Coriander or cilantro, the leafy herb used to garnish a wide variety of everyday Indian cuisine, has started attaining fame in the United States as a possible low-cost herbal remedy to purify drinking water.
The discovery holds the potential to address the heavy metal contaminated groundwater problem in the industrial belts of the country. P.S. Harikumar, who heads the water quality division of the Centre for Water Resources Development and Management (CWRDM), told The Hindu that Kerala has a serious heavy metal contaminated water problem for various reasons.
The industrial areas of Ambalamedu, Kalamassery, Eloor and Chavara are some of the highly contaminated areas. Lack of proper solid waste treatment also aggravates such contamination when items like batteries, cosmetics and electrical appliances are carelessly dumped, Dr. Harikumar says.
The discovery of the coriander potential to purify such water could also compliment the ongoing CWRDM programme to find various methods to address the heavy metal contamination problem in the State, he says.
Possessing a flavour that everyone savours, the coriander leaf (Kothamalli in Malayalam) “has the ability to drink up heavy metals like lead and nickel that have leaked into groundwater.” Studies are continuing to learn how well the herb can remove other heavy metals such as arsenic and mercury.
The discovery was presented on September 12 at the 246th annual National Meeting and Exposition of the American Chemical Society (ACS) by scientist Douglas Schauer of Ivy Tech Community College of Indiana, who led a research team to Mexico to find low-cost materials that could filter away industrial pollutants in groundwater. The research report has been published by the ACS.
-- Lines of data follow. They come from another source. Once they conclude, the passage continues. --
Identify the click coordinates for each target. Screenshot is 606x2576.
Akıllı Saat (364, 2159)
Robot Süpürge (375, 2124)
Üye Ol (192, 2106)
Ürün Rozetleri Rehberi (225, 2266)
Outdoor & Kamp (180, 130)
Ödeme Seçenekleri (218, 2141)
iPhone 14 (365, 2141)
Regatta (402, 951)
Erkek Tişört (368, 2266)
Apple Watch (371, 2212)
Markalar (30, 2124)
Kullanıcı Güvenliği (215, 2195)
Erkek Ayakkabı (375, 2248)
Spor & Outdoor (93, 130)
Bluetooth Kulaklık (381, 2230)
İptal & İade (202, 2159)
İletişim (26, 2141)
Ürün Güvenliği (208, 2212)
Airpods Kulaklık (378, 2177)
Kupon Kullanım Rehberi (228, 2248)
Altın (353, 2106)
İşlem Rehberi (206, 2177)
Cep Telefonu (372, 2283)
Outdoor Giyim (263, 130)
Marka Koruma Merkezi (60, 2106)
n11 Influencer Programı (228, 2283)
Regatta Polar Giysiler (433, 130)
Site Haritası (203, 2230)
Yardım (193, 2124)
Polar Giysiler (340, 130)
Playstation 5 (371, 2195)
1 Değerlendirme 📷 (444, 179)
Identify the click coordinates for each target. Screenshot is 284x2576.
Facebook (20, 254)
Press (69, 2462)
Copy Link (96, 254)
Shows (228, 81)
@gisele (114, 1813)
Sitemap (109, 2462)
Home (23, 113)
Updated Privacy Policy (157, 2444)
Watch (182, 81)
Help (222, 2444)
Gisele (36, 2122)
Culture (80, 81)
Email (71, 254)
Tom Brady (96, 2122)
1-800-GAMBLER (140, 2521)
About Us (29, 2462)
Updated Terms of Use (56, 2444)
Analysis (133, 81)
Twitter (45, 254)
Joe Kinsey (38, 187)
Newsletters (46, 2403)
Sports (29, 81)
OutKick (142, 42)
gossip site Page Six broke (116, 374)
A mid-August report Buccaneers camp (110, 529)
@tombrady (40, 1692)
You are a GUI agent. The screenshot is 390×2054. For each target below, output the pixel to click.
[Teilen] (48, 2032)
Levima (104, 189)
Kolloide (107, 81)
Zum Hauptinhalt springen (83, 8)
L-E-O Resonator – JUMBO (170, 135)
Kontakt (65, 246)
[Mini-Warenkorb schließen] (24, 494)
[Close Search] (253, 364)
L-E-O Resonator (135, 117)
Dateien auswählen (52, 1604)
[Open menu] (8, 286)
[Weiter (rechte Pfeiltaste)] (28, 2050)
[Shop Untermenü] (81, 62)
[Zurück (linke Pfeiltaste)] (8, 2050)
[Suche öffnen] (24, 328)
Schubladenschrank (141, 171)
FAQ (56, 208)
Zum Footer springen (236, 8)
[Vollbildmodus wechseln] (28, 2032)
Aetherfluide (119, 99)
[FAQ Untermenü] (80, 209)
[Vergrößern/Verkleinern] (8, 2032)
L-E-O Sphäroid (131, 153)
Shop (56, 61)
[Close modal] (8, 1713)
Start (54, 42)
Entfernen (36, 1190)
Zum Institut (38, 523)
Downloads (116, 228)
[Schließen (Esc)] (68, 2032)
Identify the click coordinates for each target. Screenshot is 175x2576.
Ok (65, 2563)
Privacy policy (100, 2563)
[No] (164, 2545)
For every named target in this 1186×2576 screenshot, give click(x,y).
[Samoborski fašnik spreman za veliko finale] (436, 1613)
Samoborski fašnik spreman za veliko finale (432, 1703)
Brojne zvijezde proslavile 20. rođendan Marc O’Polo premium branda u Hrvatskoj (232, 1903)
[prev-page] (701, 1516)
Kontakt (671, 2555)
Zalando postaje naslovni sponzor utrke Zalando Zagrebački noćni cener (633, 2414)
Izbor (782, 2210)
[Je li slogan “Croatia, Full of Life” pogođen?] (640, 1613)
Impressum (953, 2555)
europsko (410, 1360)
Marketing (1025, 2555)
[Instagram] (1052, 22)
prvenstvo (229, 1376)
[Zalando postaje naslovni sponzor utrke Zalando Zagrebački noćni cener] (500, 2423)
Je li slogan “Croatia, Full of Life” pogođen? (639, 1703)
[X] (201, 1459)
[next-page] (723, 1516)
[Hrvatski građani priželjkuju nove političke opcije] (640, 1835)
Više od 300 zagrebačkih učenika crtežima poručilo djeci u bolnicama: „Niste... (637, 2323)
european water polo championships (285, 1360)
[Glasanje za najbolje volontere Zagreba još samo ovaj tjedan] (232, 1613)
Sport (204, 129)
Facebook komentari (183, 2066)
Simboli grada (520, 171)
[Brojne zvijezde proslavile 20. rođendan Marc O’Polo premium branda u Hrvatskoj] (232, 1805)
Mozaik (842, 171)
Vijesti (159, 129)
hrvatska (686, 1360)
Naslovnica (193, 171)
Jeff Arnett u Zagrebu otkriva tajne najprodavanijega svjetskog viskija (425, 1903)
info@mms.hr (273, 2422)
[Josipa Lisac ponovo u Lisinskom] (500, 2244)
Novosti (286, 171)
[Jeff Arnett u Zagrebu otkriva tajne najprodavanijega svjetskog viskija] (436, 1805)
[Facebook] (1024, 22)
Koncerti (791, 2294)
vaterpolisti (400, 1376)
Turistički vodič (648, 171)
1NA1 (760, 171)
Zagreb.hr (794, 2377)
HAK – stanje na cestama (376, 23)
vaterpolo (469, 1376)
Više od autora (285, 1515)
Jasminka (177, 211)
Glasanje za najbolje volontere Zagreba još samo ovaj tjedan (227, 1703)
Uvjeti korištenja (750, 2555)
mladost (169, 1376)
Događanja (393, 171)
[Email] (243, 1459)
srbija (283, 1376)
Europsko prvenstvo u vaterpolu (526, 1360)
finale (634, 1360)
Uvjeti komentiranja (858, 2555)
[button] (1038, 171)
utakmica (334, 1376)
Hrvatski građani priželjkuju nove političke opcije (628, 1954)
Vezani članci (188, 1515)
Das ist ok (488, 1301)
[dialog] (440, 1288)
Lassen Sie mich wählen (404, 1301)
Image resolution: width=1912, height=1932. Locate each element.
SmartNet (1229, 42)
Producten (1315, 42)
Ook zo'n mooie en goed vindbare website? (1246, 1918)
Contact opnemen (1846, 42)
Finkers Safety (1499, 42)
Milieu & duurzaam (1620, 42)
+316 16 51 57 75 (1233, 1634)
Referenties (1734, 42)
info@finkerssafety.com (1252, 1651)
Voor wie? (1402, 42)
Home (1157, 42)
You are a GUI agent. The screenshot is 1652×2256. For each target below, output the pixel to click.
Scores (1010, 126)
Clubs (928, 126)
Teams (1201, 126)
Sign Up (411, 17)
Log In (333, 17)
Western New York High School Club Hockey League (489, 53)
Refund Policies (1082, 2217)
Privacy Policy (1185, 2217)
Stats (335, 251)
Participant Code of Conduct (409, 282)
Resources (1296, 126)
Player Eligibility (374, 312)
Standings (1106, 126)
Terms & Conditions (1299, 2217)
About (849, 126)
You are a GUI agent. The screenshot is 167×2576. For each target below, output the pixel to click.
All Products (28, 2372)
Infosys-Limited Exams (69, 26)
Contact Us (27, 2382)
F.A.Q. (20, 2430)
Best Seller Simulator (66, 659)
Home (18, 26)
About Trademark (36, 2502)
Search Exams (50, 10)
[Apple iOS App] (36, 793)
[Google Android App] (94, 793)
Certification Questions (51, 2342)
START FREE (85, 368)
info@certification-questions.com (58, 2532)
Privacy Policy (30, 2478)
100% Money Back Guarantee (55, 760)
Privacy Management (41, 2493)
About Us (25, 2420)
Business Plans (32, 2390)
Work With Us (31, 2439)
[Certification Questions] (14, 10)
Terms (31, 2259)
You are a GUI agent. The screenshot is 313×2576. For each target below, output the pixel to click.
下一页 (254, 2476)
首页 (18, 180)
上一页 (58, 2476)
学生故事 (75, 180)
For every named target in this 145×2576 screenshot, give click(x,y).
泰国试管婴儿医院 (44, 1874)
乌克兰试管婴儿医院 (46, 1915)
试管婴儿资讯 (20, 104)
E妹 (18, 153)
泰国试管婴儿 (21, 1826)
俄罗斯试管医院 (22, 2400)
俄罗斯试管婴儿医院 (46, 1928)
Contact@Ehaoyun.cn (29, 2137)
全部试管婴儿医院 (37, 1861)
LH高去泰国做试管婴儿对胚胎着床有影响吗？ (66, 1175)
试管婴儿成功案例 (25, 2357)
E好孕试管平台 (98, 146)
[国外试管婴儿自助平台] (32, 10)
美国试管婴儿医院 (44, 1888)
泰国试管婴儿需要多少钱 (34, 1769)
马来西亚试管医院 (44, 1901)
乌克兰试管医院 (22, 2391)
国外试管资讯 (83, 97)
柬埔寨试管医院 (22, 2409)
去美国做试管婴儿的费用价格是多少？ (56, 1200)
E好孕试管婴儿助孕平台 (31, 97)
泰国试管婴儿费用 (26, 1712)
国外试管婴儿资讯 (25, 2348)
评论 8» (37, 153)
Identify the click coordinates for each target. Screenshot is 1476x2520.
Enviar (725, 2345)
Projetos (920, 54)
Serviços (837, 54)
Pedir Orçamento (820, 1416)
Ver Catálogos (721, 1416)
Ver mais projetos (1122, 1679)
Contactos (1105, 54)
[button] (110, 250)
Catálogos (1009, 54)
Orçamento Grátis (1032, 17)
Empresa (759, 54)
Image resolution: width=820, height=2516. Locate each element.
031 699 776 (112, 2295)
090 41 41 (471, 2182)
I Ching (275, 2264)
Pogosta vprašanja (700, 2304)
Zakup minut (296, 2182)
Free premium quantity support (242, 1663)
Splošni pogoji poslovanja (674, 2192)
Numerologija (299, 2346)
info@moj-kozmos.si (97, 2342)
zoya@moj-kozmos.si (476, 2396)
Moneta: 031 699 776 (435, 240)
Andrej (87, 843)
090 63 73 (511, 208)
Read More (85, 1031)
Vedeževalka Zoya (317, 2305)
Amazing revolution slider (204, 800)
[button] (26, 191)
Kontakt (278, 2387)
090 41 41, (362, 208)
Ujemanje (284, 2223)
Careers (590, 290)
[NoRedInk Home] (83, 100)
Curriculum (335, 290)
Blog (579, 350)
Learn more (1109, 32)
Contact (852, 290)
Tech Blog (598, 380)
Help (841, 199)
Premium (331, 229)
Cilantro is also a commonly used cooking herb in Mexico, which also has a serious groundwater pollution problem, Prof. Schauer said. “Our hope is for somebody who lives in such regions to simply be able go in their backyard and grab a handful of cilantro, maybe let it dry out for a couple days sitting on a rock in the sun, and then maybe a handful of that would purify a pitcher of water,” he said.
He also believes that dried cilantro could someday be packaged like teabags, or as reusable water-filter cartridges to remove heavy metals from impure water.
Prof. Schauer says a handful of cilantro would neatly filter away lead from a pot full of highly contaminated water. He say the secret of cilantro’s purifying power lies in the structure of the outer walls of the microscopic cells that make up the leaves. The architecture of these walls makes them ideal for absorbing heavy metals. On the basis of the finding, the Voice of America in September-29 ‘Learning English Newsletter’ described coriander as a “miracle herb”.
Though activated carbon is the most popular material used in water purifiers, it is too expensive for most developing countries. Prof. Schauer says that coriander is an inexpensive way to purify drinking water. it is not only cheaply available but also available in plenty, he adds.